## Your instructions
Each record below should be written out again exactly as given.

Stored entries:
• • • •

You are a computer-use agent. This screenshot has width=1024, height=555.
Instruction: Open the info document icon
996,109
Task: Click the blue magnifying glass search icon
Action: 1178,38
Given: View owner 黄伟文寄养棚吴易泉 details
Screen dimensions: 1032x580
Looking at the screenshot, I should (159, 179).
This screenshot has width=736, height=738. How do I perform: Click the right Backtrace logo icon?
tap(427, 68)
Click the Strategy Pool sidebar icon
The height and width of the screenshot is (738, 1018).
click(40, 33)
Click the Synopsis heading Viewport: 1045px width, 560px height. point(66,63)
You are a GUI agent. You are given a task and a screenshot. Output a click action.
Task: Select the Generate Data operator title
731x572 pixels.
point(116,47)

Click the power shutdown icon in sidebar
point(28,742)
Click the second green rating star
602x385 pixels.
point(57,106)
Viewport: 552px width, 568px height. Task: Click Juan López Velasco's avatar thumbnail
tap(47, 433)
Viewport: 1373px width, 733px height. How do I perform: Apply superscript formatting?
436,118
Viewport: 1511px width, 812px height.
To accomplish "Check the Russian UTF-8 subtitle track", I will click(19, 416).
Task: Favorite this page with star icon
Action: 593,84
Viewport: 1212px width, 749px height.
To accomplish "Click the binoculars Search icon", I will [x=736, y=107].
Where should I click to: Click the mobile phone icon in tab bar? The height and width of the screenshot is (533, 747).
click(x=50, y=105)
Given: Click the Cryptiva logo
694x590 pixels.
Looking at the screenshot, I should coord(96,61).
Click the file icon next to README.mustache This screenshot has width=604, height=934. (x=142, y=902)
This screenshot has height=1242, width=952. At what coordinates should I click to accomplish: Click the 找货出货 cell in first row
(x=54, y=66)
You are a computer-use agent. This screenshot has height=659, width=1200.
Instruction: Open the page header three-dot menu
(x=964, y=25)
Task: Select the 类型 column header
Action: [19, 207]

• • • •

## Solution for this task
You are a computer-use agent. This screenshot has width=1024, height=555.
Instruction: Open the info document icon
996,109
Task: Click the blue magnifying glass search icon
Action: 1178,38
Given: View owner 黄伟文寄养棚吴易泉 details
Screen dimensions: 1032x580
Looking at the screenshot, I should (159, 179).
This screenshot has width=736, height=738. How do I perform: Click the right Backtrace logo icon?
tap(427, 68)
Click the Strategy Pool sidebar icon
The height and width of the screenshot is (738, 1018).
click(40, 33)
Click the Synopsis heading Viewport: 1045px width, 560px height. point(66,63)
You are a GUI agent. You are given a task and a screenshot. Output a click action.
Task: Select the Generate Data operator title
731x572 pixels.
point(116,47)

Click the power shutdown icon in sidebar
point(28,742)
Click the second green rating star
602x385 pixels.
point(57,106)
Viewport: 552px width, 568px height. Task: Click Juan López Velasco's avatar thumbnail
tap(47, 433)
Viewport: 1373px width, 733px height. How do I perform: Apply superscript formatting?
436,118
Viewport: 1511px width, 812px height.
To accomplish "Check the Russian UTF-8 subtitle track", I will click(19, 416).
Task: Favorite this page with star icon
Action: 593,84
Viewport: 1212px width, 749px height.
To accomplish "Click the binoculars Search icon", I will [x=736, y=107].
Where should I click to: Click the mobile phone icon in tab bar? The height and width of the screenshot is (533, 747).
click(x=50, y=105)
Given: Click the Cryptiva logo
694x590 pixels.
Looking at the screenshot, I should coord(96,61).
Click the file icon next to README.mustache This screenshot has width=604, height=934. (x=142, y=902)
This screenshot has height=1242, width=952. At what coordinates should I click to accomplish: Click the 找货出货 cell in first row
(x=54, y=66)
You are a computer-use agent. This screenshot has height=659, width=1200.
Instruction: Open the page header three-dot menu
(x=964, y=25)
Task: Select the 类型 column header
Action: [19, 207]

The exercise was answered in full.